*Your objective*
Report the number of lines in the records below that contain the word "para", and nothing more.

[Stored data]
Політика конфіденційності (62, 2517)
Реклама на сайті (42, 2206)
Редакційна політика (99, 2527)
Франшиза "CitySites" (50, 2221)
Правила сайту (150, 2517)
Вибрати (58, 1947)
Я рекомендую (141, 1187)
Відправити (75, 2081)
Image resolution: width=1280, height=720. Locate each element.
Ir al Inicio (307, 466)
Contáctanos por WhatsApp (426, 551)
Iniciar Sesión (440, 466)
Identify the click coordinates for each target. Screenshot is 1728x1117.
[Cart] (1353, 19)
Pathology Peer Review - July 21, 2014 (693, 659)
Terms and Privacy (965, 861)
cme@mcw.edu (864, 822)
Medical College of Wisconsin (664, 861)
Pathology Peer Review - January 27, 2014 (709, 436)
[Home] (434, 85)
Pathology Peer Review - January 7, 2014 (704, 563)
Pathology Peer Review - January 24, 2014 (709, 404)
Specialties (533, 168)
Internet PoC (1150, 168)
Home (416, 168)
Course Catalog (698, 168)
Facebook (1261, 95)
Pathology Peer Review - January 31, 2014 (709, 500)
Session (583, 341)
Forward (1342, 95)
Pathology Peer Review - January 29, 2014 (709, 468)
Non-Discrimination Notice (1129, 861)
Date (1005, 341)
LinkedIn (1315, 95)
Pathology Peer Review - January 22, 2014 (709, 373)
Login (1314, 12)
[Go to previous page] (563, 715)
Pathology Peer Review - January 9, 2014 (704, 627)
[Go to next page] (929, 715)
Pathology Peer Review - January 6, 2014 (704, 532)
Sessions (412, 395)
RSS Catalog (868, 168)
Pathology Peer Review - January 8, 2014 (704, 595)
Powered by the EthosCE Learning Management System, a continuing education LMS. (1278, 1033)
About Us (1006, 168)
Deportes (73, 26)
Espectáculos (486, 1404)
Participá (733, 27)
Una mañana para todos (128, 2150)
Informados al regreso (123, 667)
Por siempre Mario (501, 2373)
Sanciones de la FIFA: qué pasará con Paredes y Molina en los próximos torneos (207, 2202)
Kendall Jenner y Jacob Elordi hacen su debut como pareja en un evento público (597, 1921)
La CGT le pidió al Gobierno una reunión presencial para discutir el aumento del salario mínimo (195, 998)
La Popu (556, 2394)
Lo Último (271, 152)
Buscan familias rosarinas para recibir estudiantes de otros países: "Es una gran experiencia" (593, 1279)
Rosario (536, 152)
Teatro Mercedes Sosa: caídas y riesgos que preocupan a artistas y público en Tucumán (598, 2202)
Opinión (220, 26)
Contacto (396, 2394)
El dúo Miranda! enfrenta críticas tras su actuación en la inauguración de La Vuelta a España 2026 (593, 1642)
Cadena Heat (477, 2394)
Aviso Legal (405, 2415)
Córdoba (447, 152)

*Answer section*
3